第10章(第10/10页)
人看绛杈不过是匹良种小母马,明年就会产驹,会让她们为完成指标添一分把握。她们说:明年给绛杈搞人工授精,就能生一匹纯种伊犁马。伊犁马比河曲马售价高,这对扭亏为盈有利。关于绛杈的美,人们是大大忽略了。美是无价值的。美有什么实惠。红马倘若知道人对马的美如此迟钝,对马的价值观如此功利,它会对人伤心或怨恨。但它不了解人这种最实际最理智的动物。它以为人养它们只为了偶尔骑一骑,它不懂它们貌似自然地存活着,实际上是与定额、盈利,以及荣誉等一系列非自然的东西相关连。
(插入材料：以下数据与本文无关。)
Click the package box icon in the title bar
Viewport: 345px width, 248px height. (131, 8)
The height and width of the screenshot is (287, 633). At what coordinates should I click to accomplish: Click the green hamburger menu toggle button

红马开始由衷地爱人们。因为它不懂得人将为它填写的那张应征表格就是它身不由己的契约。
沈红霞得到消息,明年军马场又有一批应征马的指标。这些天,她一听见红马的叫声就惊悸,她觉得这叫声在她与红马分离后也会被她的心录制下来,永久永久地陪伴她折磨她。谈到这点时,女红军和女垦荒队员头一次看见她的眼泪。
芳姐子说:“就留它下来嘛。红军里头的马也通人性得很,前些日子过草地,实在没吃的了马就卧下装死,它晓得人不忍下手杀他,它装死,让你吃。”
沈红霞摇摇头。她可以默默地度完牧马人的一生,而她的马绝不应默默无闻。
傍晚,新到班里的姑娘慌慌张张跑来报告沈红霞,说绛杈病了。
远处一雌一雄两匹红色骏马活蹦乱跳,沈红霞一指:“是说绛杈吗?”
“它在拉稀!屁股上黏糊糊的……”
沈红霞“嘘”了一声打断她。绛杈发育成熟了,这使她猛然悟到,它已三岁了。她从这匹自出世到成熟的母马身上才体味到貌似一瞬的光阴。